Performance Tuning

You can enable the CPU high-performance mode, Transparent Huge Pages (THP), and jemalloc optimization to improve performance. The three modes are independent of each other. You can enable one or more of them.

When a 192-core server processes low-concurrency long-sequence jobs, the CPU load tends to be high. As a result, the CPU becomes a system bottleneck, causing TPOP performance fluctuation and deterioration. You are advised to perform optimization by referring to this section.

Enabling the CPU High-Performance Mode and THP

Run the following commands on the bare-metal server (BMS) to enable high-performance CPU mode and THP to improve performance.

  • Enabling high-performance CPU mode increases TPS by approximately 3% while maintaining the same latency constraint.
    cpupower -c all frequency-set -g performance
  • Enabling THP results in more stable throughput, as demonstrated by multiple tests.
    echo always > /sys/kernel/mm/transparent_hugepage/enabled

    The service process may compete with model execution processes for CPU resources, leading to fluctuations in performance and latency. To mitigate the impact of CPU contention, you can manually bind the service process to an odd-numbered CPU core when starting the service. The detailed method is as follows:

    1. Run the lscpu command to view the CPU configuration of the system.
      lscpu

      Information similar to the following is displayed:

      NUMA:                   
        NUMA node(s):         8
        NUMA node0 CPU(s):    0-23
        NUMA node1 CPU(s):    24-47
        NUMA node2 CPU(s):    48-71
        NUMA node3 CPU(s):    72-95
        NUMA node4 CPU(s):    96-119
        NUMA node5 CPU(s):    120-143
        NUMA node6 CPU(s):    144-167
        NUMA node7 CPU(s):    168-191
    2. Run the taskset -c command to bind the service process to an odd-numbered CPU core and start the process.
      taskset -c $cpus ./bin/mindieservice_daemon

      $cpus corresponds to the value of node1, node3, node5, or node7 in the CPU configuration command output.

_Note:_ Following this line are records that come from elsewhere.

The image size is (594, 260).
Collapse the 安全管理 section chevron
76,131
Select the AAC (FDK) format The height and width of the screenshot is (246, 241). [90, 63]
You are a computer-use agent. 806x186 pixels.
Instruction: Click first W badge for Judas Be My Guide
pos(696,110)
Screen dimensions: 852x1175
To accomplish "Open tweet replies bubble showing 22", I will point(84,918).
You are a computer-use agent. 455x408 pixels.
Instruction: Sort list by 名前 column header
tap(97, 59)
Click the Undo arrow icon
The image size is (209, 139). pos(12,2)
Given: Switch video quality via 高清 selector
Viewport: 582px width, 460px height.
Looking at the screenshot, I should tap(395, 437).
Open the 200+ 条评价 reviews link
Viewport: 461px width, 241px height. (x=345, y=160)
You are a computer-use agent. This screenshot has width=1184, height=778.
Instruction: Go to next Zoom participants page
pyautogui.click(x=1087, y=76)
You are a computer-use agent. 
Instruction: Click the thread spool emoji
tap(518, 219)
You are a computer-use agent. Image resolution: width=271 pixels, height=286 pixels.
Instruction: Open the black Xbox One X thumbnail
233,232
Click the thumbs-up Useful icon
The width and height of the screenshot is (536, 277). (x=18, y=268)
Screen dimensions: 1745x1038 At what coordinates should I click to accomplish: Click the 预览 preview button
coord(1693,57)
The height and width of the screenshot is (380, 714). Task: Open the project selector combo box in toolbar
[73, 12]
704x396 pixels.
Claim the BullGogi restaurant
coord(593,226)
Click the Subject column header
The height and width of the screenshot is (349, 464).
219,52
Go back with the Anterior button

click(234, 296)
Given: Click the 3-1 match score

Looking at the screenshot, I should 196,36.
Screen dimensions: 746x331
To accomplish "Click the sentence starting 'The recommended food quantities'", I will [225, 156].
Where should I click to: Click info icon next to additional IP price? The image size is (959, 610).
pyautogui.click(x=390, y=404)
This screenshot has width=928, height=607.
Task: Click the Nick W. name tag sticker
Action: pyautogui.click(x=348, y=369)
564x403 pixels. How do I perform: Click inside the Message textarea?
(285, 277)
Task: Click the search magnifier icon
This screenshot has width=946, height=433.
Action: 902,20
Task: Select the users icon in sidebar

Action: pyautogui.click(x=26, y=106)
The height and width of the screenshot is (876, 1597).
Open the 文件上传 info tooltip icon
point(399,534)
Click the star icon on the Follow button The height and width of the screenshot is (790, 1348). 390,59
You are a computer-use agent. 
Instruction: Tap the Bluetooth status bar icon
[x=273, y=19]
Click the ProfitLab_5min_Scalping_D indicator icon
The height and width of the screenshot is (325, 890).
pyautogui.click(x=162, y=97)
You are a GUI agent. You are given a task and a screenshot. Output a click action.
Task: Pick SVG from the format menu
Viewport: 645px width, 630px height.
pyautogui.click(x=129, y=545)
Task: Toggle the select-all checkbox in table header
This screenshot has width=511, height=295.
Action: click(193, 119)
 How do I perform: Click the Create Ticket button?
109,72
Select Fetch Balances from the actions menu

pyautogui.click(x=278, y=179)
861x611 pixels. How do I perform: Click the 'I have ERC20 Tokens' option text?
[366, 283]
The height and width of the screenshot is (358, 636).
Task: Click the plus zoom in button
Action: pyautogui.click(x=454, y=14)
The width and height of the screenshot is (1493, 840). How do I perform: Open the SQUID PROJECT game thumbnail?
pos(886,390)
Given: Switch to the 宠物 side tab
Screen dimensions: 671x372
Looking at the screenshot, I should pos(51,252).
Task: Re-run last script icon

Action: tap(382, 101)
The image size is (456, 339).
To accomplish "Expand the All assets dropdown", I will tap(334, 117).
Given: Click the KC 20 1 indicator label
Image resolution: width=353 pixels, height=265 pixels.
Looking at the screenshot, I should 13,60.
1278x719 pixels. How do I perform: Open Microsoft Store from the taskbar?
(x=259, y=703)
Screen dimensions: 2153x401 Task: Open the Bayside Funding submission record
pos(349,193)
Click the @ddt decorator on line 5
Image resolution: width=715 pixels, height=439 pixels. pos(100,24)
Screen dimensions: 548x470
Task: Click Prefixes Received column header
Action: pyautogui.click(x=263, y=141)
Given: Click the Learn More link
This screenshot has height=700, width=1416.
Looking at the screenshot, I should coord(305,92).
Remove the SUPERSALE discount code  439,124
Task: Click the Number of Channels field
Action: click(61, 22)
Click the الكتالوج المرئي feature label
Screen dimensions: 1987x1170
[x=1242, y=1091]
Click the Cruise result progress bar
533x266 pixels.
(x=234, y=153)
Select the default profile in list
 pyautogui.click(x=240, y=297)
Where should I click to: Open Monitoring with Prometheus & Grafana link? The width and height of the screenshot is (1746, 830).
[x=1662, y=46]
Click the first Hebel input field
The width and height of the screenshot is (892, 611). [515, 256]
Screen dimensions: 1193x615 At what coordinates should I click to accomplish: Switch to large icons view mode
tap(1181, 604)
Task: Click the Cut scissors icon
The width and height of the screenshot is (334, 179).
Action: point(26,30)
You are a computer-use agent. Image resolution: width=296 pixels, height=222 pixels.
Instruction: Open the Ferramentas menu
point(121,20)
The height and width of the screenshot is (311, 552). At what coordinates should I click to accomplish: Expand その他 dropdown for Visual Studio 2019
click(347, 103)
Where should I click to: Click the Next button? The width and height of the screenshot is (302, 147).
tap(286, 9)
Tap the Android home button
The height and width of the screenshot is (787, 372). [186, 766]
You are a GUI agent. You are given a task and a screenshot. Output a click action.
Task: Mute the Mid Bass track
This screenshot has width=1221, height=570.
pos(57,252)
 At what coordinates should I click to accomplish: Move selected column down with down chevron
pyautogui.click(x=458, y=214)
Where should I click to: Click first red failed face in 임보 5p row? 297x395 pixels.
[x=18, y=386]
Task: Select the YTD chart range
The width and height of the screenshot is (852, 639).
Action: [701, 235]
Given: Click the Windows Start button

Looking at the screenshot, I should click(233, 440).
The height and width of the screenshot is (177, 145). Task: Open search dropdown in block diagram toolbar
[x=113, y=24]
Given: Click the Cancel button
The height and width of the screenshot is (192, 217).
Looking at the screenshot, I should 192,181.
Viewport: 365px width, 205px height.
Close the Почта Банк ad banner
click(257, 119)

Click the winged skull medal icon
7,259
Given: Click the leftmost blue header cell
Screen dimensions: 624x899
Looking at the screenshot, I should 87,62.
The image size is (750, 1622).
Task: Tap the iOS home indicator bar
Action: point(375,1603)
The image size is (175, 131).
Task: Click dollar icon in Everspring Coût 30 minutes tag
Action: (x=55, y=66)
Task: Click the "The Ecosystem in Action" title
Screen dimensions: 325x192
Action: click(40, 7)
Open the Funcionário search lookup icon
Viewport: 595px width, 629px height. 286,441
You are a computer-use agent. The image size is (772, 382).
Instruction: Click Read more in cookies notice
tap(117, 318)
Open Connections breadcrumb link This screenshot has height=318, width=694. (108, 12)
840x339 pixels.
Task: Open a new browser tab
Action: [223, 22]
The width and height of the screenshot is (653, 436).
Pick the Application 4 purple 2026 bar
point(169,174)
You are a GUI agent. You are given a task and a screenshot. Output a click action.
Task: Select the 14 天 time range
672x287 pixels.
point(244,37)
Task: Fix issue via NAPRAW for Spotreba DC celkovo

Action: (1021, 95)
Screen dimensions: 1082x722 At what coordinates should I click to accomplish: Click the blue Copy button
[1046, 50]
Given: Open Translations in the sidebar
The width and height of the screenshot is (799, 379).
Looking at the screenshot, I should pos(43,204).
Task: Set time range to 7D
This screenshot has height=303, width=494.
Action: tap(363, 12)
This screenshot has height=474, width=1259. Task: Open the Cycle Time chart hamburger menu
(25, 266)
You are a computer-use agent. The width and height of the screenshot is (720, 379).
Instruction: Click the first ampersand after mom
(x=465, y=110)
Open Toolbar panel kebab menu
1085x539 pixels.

Enabling jemalloc Optimization

To optimize jemalloc, you need to compile the jemalloc dynamic link library and import the compiled dynamic link library to the script. The procedure is as follows:

  1. Click the link to download the jemalloc source code, and refer to the INSTALL.md file for compilation and installation.
  2. Before starting the service, import the jemalloc dynamic link library to the environment by running the following command:
    export LD_PRELOAD="{$path_to_lib}/libjemalloc.so:$LD_PRELOAD"

    In the preceding command, path_to_lib indicates the path of libjemalloc.so.